## Task to complete
Provide a character-exact reproduction of the lines from the line with "Click the green +7 arrow indicator" to the end of the entries.

- - - - - - -

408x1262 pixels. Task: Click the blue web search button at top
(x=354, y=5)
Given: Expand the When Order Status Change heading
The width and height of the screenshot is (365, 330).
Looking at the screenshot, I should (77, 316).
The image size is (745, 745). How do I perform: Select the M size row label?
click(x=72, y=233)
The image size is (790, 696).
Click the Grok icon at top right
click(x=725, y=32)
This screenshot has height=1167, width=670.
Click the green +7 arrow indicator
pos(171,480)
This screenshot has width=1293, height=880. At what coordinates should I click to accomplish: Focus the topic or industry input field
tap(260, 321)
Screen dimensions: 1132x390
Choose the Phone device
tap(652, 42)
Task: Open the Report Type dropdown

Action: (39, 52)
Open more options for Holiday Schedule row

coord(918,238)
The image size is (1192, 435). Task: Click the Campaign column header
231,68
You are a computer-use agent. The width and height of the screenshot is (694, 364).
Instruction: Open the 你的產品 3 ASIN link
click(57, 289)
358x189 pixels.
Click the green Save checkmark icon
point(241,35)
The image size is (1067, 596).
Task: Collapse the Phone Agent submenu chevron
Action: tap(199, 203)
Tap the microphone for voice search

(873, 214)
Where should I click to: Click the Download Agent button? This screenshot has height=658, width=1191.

- - - - - - -

## Answer to the problem
Click the green +7 arrow indicator
pos(171,480)
This screenshot has width=1293, height=880. At what coordinates should I click to accomplish: Focus the topic or industry input field
tap(260, 321)
Screen dimensions: 1132x390
Choose the Phone device
tap(652, 42)
Task: Open the Report Type dropdown

Action: (39, 52)
Open more options for Holiday Schedule row

coord(918,238)
The image size is (1192, 435). Task: Click the Campaign column header
231,68
You are a computer-use agent. The width and height of the screenshot is (694, 364).
Instruction: Open the 你的產品 3 ASIN link
click(57, 289)
358x189 pixels.
Click the green Save checkmark icon
point(241,35)
The image size is (1067, 596).
Task: Collapse the Phone Agent submenu chevron
Action: tap(199, 203)
Tap the microphone for voice search

(873, 214)
Where should I click to: Click the Download Agent button? This screenshot has height=658, width=1191.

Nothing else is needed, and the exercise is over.